The aftermath of resurrection. by Henna Hypsch
Summary: How does one tackle the favour of being reborn? And what part does Harry Potter play in Severus Snape’s new life after the war?
Categories: Snape Equal Status to Harry > Comrades Snape and Harry Main Characters: .Snape and Harry (required), Bill
Snape Flavour: Out of Character Snape
Genres: Drama
Tags: None
Takes Place: 7th Year
Warnings: Suicide Themes
Challenges: None
Series: Aftermath
Chapters: 7 Completed: Yes Word count: 26915 Read: 9252 Published: 11 Aug 2016 Updated: 01 Jan 2017
Chapter 5 by Henna Hypsch

At 4 am, Fleur went to bed. The five men, too, were planning on taking turns to get a few hours of sleep on the sofas in the living-room. The storm finally seemed to be on the decrease, and the plan was to set out on a physical research for Harry in the morning, as soon as the weather permitted it. 


Had the young wizard managed to find shelter to the wind and to the snow? Even if he had, would he survive the cold? Were they going to find him alive?

Fleur shunned the questions that were forming in her head.

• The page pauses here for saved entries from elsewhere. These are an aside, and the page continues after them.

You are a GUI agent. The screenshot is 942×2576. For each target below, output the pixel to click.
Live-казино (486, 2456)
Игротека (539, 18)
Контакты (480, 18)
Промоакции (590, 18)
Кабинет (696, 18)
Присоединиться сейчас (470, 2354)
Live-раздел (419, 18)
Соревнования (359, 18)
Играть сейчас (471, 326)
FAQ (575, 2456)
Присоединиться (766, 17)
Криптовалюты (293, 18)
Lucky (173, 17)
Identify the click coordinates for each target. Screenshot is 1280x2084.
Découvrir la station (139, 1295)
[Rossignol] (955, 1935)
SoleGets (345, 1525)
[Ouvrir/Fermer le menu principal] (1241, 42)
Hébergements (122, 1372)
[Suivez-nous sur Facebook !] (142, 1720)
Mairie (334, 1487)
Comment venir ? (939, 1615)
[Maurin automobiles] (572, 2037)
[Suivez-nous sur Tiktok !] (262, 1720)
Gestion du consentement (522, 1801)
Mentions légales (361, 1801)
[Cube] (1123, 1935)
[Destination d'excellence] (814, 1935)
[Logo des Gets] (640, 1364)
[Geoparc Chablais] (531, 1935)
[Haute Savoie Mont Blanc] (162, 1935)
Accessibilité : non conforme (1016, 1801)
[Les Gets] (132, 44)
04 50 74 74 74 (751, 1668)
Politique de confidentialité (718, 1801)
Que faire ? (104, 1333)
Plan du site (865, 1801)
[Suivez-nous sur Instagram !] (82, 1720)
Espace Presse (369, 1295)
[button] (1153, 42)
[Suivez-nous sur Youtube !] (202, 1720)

If only he had his wand, Fleur thought bitterly for the umpteenth time as she sat down, exhausted, on the king size bed which felt lonely without Bill on the other side. 

Bill and her had grown into quite the stereotyped married couple, she thought, smiling indulgently to herself - getting up together, and going to bed at the same time, day after day. And wasn’t that the prime of happiness? After suffering all those lonely days and nights during the war when, strung by worry, she didn’t even know what kind of dangers Bill was subjecting himself to, the monotonous routines of every day life were precisely what she needed. Tonight, at least, her husband was within reach, in the safety of their own house, but the feeling now of sitting here alone still reminded her of the dark times of the war. 


Fleur laid down fully clothed on the bed and drew a blanket over herself. She was only going to sleep for a short while - she would have time to tidy herself up later. 

But rest would not come easily, as thoughts continued to whirl through her head. She had been apprehensive and nervy for more than twelve hours, since she noticed Harry’s disappearance and contacted Bill at work. Then came the Aurors, and Severus Snape, and she had not had time to process her own feelings.


The bedroom was located on the third floor of their narrow house, and the noises caused by the storm were more audible here than downstairs. The tiles on the roof rattled menacingly, and Fleur could not help wondering what damage to the house the morning would reveal. Tears began to gather at the corner of her eyes, run down her temples and wet the blond hair on either side of her head. 

Somewhere out there, Harry was fighting for his life against the cold, she was convinced of it. The Auror’s speculations about a deliberate disappearance were preposterous - or were they? Fleur tossed restlessly on the bed. It seemed to her that the wind was taunting her with it’s hauling sounds. 


The storm, besides maybe bereaving them of Harry - a thought which she right now fought hard to keep away from herself - reopened all kinds of barely healed sores from the war. The storm was, once again, a reminder that one was never safe, that dangers would always pop up in life, if it wasn’t dark lords, it was the fortuitousness of the weather. 


A particularly strong gush of wind broke something on the roof, there was a loud slamming noise, the walls shook, and Fleur bolted upright. 


Damn the others who thought they were being noble in sending her upstairs to sleep in a proper bed, but who did not consider that she risked her life under a roof that could fall down upon her any moment! Fleur scolded her husband angrily in her head as she dried her tears with a quick gesture of the arm, before she gripped the blanket in one hand and her wand on the nightstand in the other and started to climb back down the stairs.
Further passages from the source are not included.